■ What to work on ■
Output consists of the line that contains "Image resolution: width=854" plus every later line of the material below, each one duplicated exactly.

■ Working data ■
_ _ _ _ _

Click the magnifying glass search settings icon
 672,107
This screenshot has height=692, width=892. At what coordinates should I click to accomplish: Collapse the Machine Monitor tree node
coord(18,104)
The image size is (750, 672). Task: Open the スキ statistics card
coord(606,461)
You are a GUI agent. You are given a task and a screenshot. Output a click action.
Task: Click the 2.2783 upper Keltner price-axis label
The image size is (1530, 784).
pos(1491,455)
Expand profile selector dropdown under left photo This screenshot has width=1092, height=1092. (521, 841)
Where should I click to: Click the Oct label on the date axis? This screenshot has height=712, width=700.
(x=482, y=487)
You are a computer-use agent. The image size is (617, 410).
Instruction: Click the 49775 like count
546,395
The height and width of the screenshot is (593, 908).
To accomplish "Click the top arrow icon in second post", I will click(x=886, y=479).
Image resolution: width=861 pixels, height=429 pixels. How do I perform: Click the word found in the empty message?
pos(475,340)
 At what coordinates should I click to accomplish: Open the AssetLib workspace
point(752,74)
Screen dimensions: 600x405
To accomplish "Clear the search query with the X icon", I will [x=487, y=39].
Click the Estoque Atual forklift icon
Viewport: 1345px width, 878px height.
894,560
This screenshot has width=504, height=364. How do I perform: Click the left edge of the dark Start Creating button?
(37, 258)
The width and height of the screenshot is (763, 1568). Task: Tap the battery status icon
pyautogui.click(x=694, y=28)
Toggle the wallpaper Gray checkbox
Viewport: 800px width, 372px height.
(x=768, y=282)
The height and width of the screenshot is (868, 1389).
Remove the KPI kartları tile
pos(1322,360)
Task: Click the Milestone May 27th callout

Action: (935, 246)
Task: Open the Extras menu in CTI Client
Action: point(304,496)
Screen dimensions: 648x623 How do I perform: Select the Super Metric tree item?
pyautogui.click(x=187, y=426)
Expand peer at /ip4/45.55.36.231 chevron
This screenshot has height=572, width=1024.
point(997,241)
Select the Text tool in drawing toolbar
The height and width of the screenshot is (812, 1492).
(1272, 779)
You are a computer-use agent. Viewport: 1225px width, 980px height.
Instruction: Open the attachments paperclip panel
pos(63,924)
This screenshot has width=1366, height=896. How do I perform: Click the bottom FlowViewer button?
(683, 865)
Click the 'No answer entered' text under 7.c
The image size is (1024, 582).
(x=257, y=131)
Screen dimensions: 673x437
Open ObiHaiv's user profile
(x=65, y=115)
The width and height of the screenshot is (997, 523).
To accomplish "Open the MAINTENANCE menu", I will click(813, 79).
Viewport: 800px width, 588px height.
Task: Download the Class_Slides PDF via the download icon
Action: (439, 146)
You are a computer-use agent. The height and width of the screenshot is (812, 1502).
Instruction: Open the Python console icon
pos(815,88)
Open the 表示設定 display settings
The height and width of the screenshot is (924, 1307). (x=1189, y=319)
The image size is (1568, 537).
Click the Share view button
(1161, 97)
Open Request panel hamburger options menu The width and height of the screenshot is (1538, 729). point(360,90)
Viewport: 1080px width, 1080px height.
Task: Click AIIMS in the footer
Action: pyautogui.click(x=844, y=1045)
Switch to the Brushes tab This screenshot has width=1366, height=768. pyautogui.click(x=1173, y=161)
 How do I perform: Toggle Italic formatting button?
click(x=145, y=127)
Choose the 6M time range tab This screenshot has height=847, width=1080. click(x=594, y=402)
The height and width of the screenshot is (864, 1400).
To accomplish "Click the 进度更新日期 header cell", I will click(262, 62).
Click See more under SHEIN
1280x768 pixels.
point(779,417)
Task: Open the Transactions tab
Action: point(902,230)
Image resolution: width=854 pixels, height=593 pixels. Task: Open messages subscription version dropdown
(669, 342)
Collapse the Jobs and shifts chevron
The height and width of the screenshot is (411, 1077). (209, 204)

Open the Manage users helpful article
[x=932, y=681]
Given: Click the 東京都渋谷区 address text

_ _ _ _ _

■ Response to the task ■
Image resolution: width=854 pixels, height=593 pixels. Task: Open messages subscription version dropdown
(669, 342)
Collapse the Jobs and shifts chevron
The height and width of the screenshot is (411, 1077). (209, 204)

Open the Manage users helpful article
[x=932, y=681]
Given: Click the 東京都渋谷区 address text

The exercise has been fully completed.